E QUE FARIAM AQUI OS DE BRAGA?
A pergunta tem toda a razão de ser,
porque não é sem mais nem menos que, numa cidade estranha, com a categoria de
capital administrativa de todo o Sul da Lusitânia romana, um grupo de
forasteiros se organiza. E lembramo-nos, os de hoje, das Casas do Benfica ou do
Sporting, ou, em Lisboa, das Casas do Alentejo ou do Algarve, com a sua
organização e os seus objetivos claramente de defesa, estas últimas, dos
interesses regionais. Será que em Pax Iulia havia interesses bracarenses a
defender? E que motivo teria levado os naturais de Braga a instalarem-se na
Beja romana?
Importa, antes de responder à
pergunta, explicar que, entre as hipóteses de interpretação do facto concreto
que poderia ter levado à gravação da inscrição, se aventa a de se tratar da
inauguração da sua sede, um ‘studium’, equivalente à nossa palavra “estúdio”,
como local de reunião e de reflexão. E nesse estúdio se teria colocado uma
‘crátera’, vaso que se usava nas libações em honra das divindades, como, hoje,
há o cálice e também, em cerimónias mais solenes, o turíbulo para o incenso.

- _Dados fornecidos_
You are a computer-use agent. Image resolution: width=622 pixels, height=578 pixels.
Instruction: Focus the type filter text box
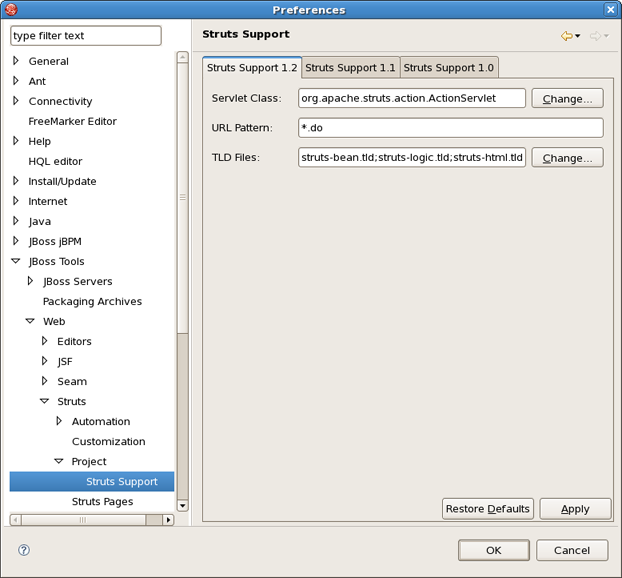point(85,35)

- _Objetivo_
Transcreva o trecho do excerto de "A pergunta tem" até "Beja romana?", trocando "forasteiros" por "estrangeiros". O material não tem qualquer papel neste trabalho.

- _Resposta escrita_
A pergunta tem toda a razão de ser,
porque não é sem mais nem menos que, numa cidade estranha, com a categoria de
capital administrativa de todo o Sul da Lusitânia romana, um grupo de
estrangeiros se organiza. E lembramo-nos, os de hoje, das Casas do Benfica ou do
Sporting, ou, em Lisboa, das Casas do Alentejo ou do Algarve, com a sua
organização e os seus objetivos claramente de defesa, estas últimas, dos
interesses regionais. Será que em Pax Iulia havia interesses bracarenses a
defender? E que motivo teria levado os naturais de Braga a instalarem-se na
Beja romana?